● **PROBLEM STATEMENT**
Find every line in the records below that contains the word "minus", and copy each of those lines in full.

Stored data
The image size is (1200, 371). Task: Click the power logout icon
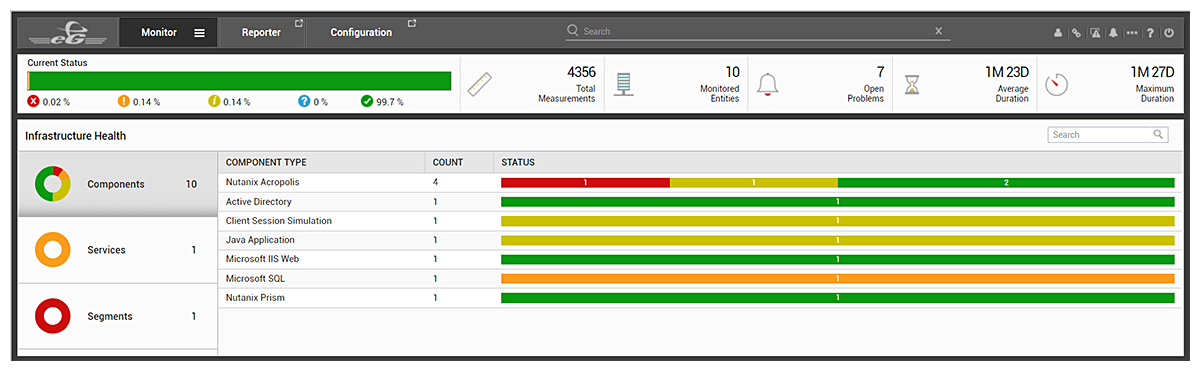[x=1169, y=33]
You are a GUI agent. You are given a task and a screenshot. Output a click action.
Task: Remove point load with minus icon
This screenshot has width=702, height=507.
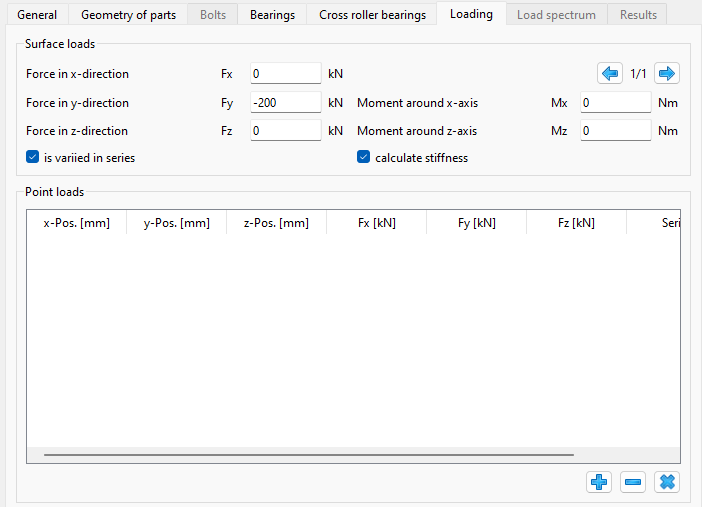(633, 482)
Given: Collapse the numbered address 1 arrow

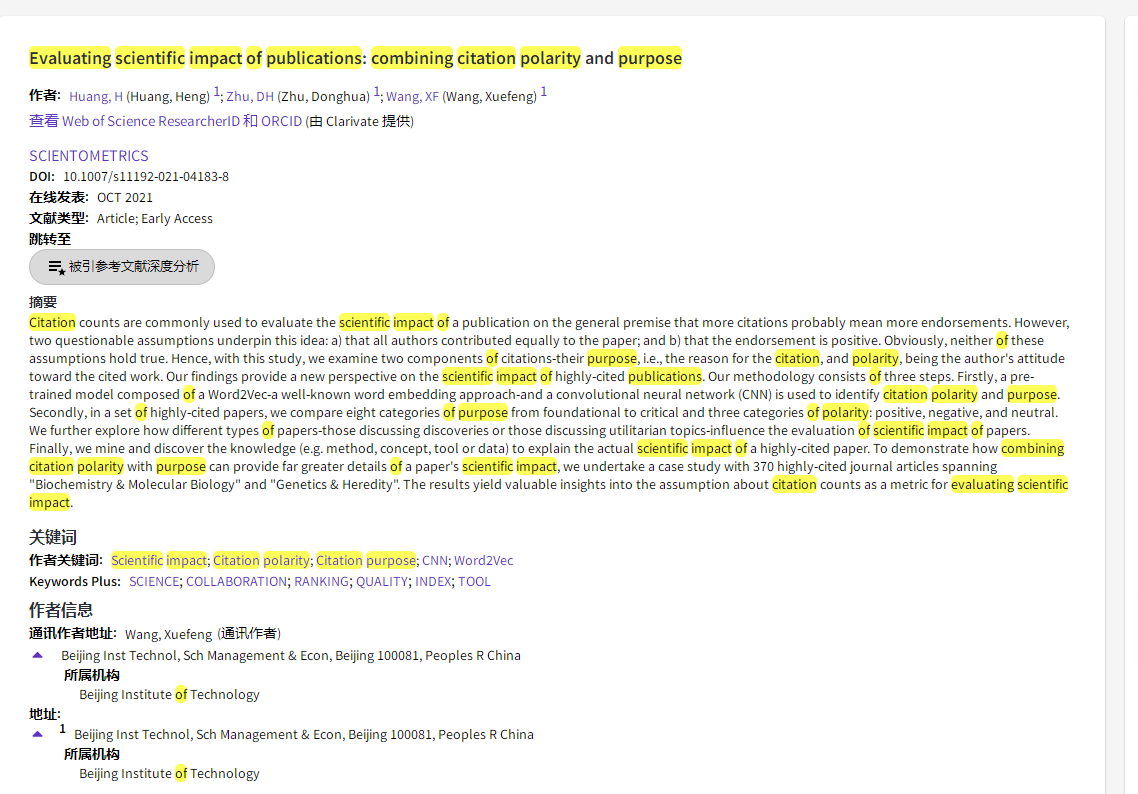Looking at the screenshot, I should (38, 734).
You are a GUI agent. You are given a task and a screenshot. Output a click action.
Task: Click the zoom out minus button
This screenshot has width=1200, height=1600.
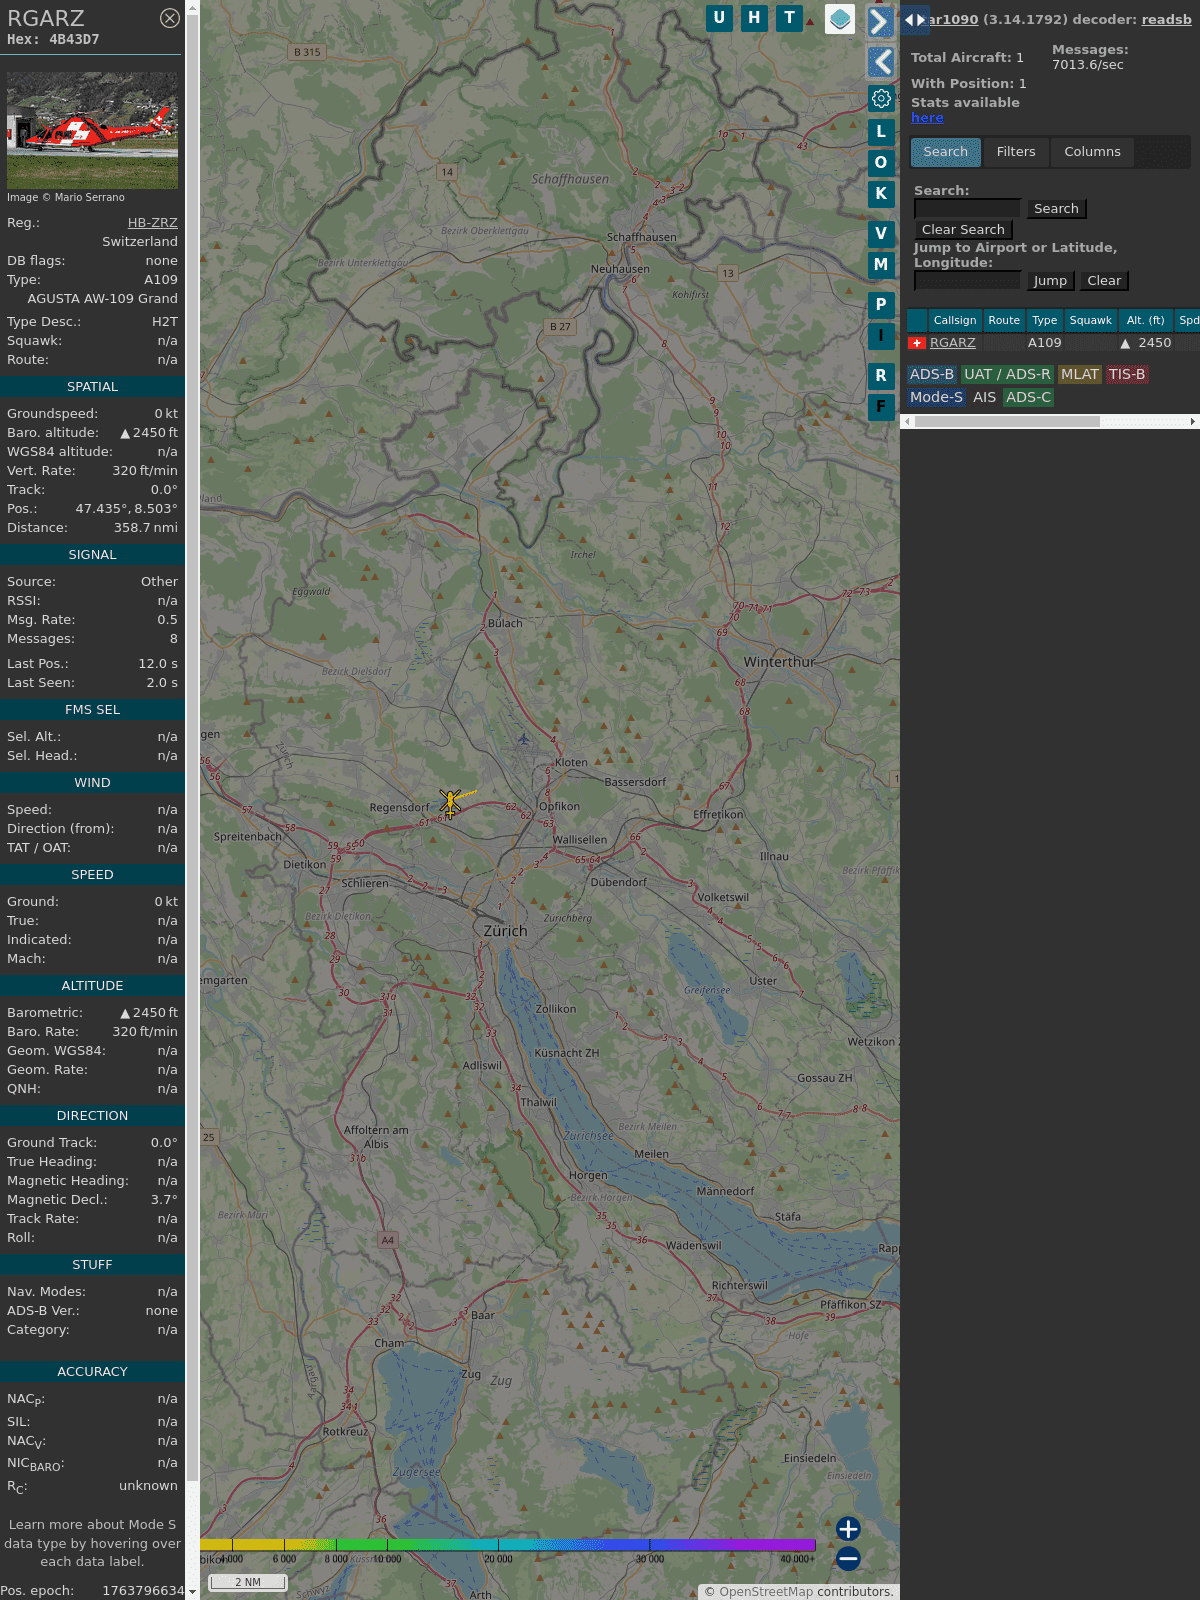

● **THE COMPLETED TASK**
Task: Remove point load with minus icon
Task: Click the zoom out minus button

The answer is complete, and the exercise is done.